Here are some additional tips not featured on the info sheet above that, if followed, will make deliveries run even smoother:
Always use a marked vehicle for deliveries. Parking enforcement has different rules for official delivery vehicles than they do for someone running in for a quick cup of coffee (regardless of how necessary that coffee is).
Businesses may park in the alley only if they are obviously loading and unloading. Do not leave your vehicle unattended or you will receive a ticket. This means you may carry something into your store, set it down inside, and then immediately move your car.
Smaller delivery trucks and delivery vehicles are encouraged to use the east-west running public alleys for loading and unloading. This will get your truck out of traffic and closer to the back entrances of stores and restaurants.
Larger delivery vehicles should pull as far to the right of the street as possible for loading and unloading. Temporary double parking is allowed in this case, although blocking cars from entering or leaving a metered spot is never acceptable.
For larger trucks in particular, don’t park directly across the street from another delivery truck. Customers need at least one free lane to maneuver around you.

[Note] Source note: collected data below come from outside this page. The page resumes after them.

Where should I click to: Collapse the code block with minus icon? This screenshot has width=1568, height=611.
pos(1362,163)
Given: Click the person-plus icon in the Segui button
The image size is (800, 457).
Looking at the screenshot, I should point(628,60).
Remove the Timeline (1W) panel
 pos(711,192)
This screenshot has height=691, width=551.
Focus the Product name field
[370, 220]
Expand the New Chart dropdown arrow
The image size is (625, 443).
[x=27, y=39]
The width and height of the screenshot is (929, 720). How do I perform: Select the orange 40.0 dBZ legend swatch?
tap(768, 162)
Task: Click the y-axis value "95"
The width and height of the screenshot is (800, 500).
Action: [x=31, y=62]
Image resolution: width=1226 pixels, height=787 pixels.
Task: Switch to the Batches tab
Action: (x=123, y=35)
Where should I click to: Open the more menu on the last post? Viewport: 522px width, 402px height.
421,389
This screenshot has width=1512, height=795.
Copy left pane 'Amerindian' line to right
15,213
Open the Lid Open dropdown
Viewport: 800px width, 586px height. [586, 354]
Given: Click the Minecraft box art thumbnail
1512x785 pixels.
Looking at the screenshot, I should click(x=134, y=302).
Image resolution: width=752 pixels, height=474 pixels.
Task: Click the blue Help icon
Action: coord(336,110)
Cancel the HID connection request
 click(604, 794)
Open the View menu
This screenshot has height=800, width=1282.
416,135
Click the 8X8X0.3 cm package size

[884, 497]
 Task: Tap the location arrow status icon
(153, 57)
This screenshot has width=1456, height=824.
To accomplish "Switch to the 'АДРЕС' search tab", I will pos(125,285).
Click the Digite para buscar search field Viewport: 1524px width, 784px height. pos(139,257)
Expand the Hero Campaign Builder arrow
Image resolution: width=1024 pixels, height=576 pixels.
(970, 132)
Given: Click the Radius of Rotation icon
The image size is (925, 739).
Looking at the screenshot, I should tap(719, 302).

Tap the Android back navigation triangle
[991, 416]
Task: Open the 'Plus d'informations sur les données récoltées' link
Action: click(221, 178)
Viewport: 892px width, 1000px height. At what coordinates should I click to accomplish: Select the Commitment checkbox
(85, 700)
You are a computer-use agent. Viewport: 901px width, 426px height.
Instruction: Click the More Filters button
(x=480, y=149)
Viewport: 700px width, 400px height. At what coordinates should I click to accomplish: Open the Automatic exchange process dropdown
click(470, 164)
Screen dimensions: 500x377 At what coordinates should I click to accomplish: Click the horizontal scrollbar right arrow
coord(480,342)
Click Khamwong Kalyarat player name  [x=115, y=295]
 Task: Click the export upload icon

On Broadway, larger delivery trucks should park in the middle of the street, down the center divider.
Loading and unloading should be done as quickly as possible. Parking and idling an engine for a long period of time is not only noisy for those in surrounding stores and restaurants but the exhaust fumes can wreak havoc on someone’s sidewalk cafe business. This means coming when staff is available to open the doors for you.
If possible, try to avoid large deliveries during peak times—deliveries made during the morning and evening rush hours and during lunch time will tie up visitor traffic unnecessarily.
Even if you are loading and unloading, if you park in a metered spot, you must pay the meter.